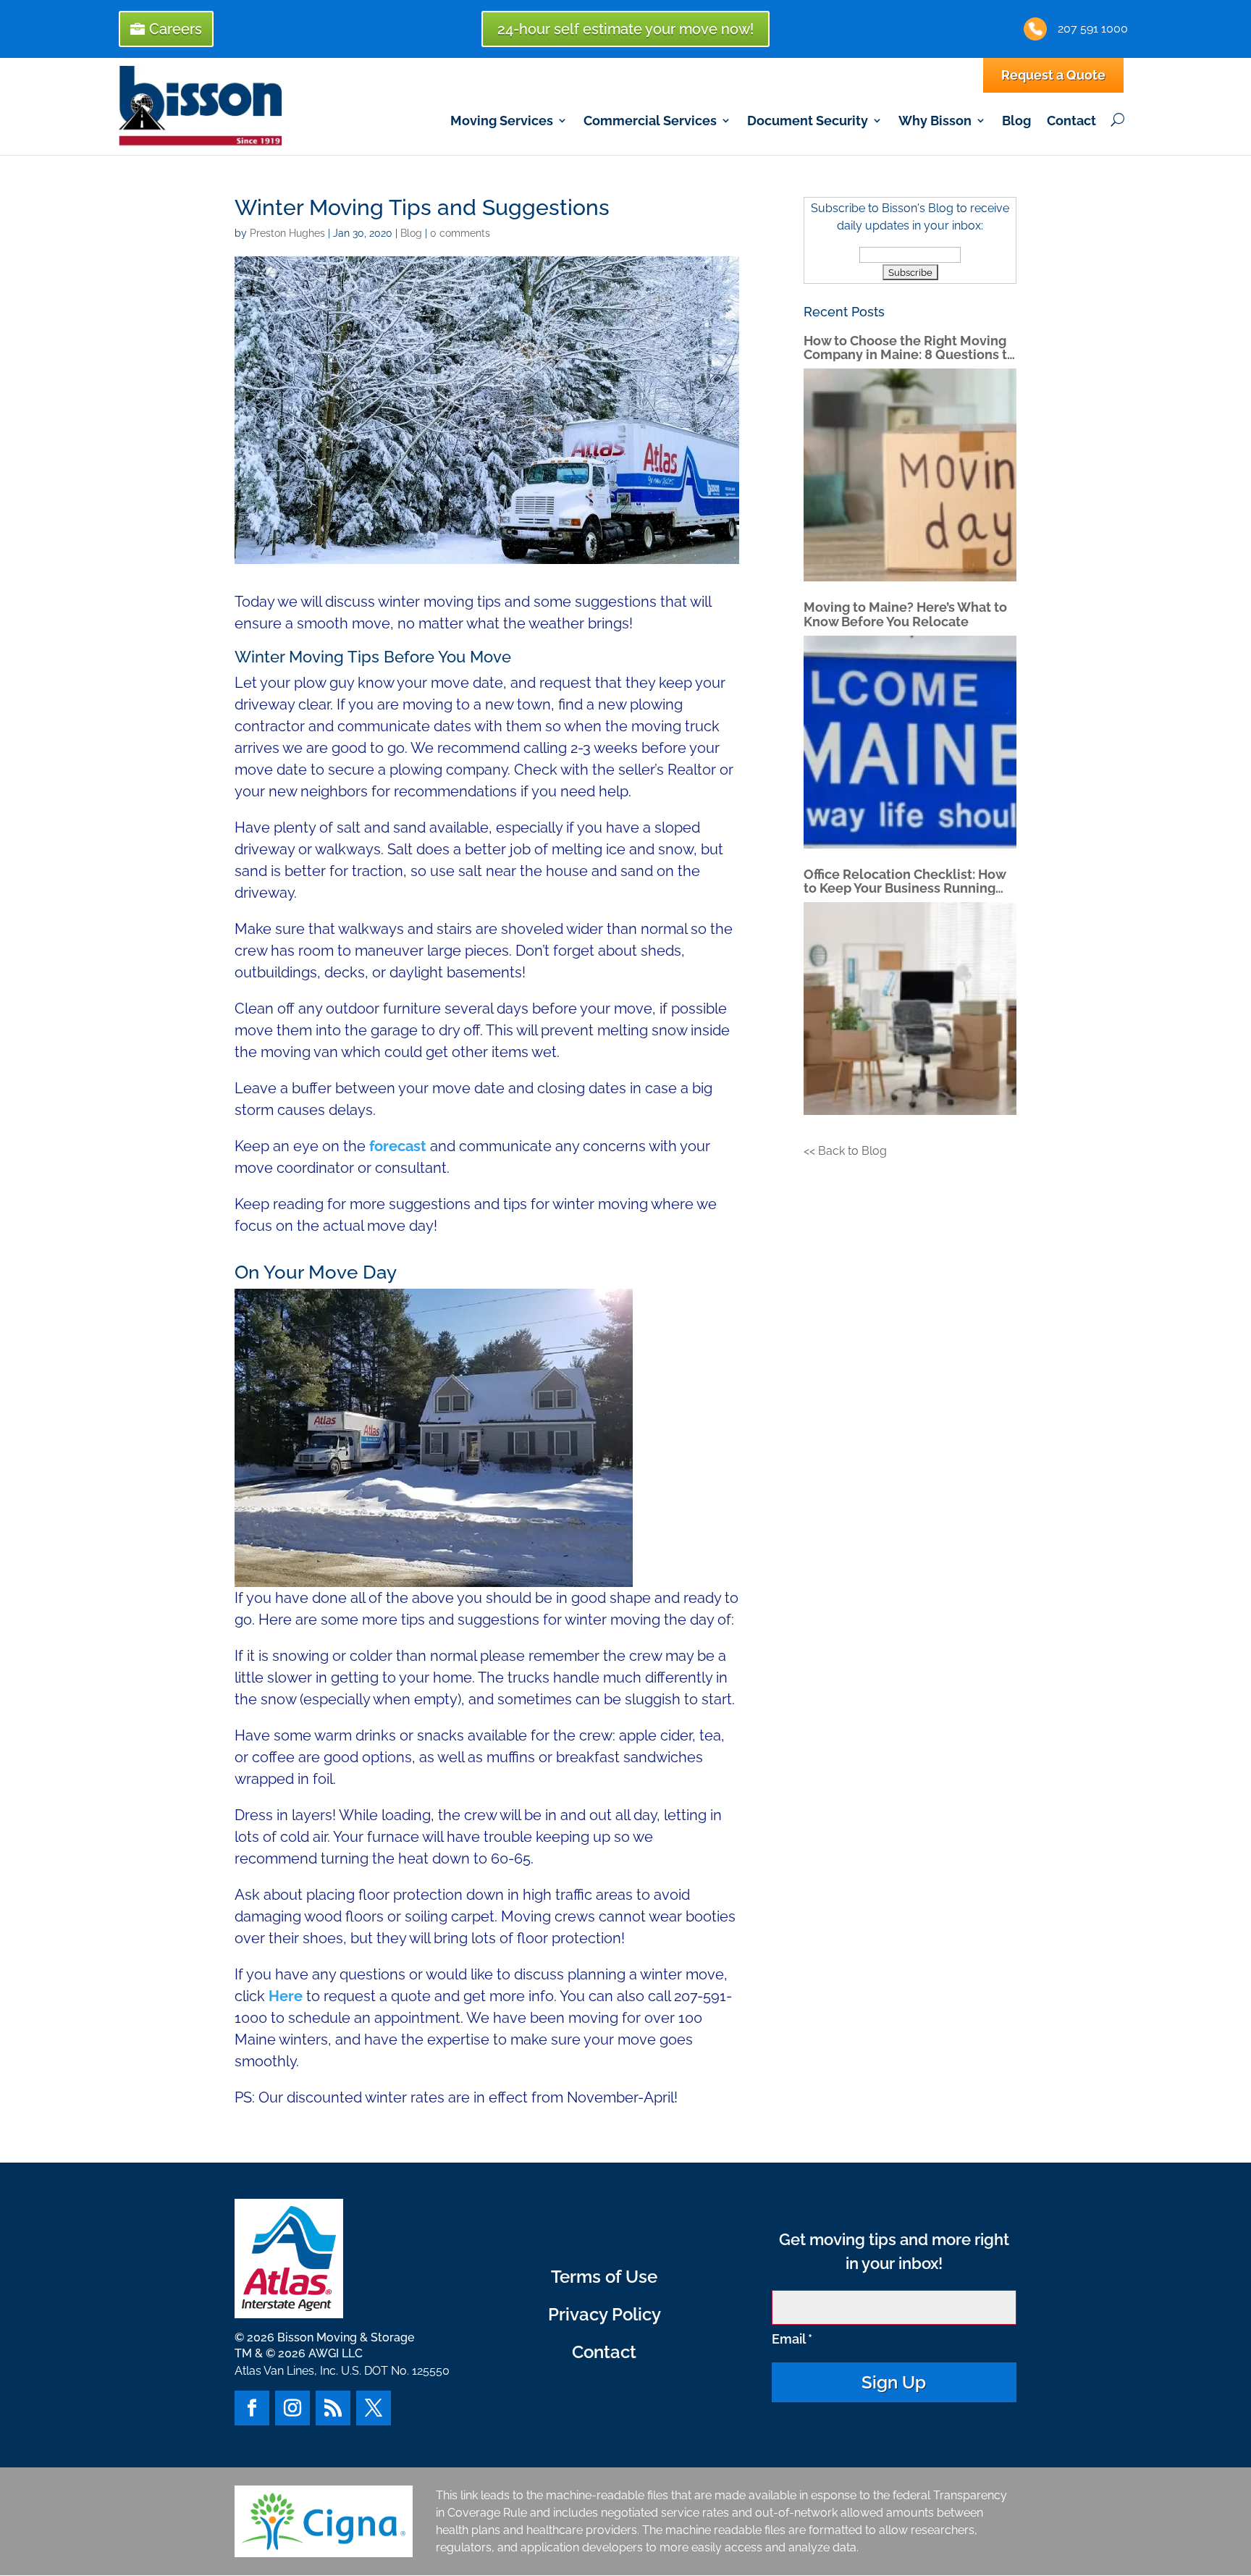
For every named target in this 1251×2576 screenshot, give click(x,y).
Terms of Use (604, 2276)
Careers (175, 29)
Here (286, 1996)
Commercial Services (650, 120)
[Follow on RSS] (333, 2408)
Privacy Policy (604, 2314)
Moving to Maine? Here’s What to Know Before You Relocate (905, 614)
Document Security (807, 120)
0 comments (460, 233)
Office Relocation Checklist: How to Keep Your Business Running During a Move (905, 881)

######

_Task details_
Now copy each line of the entries that mentions "Here".

_Exercise answer_
Here (286, 1996)
Moving to Maine? Here’s What to Know Before You Relocate (905, 614)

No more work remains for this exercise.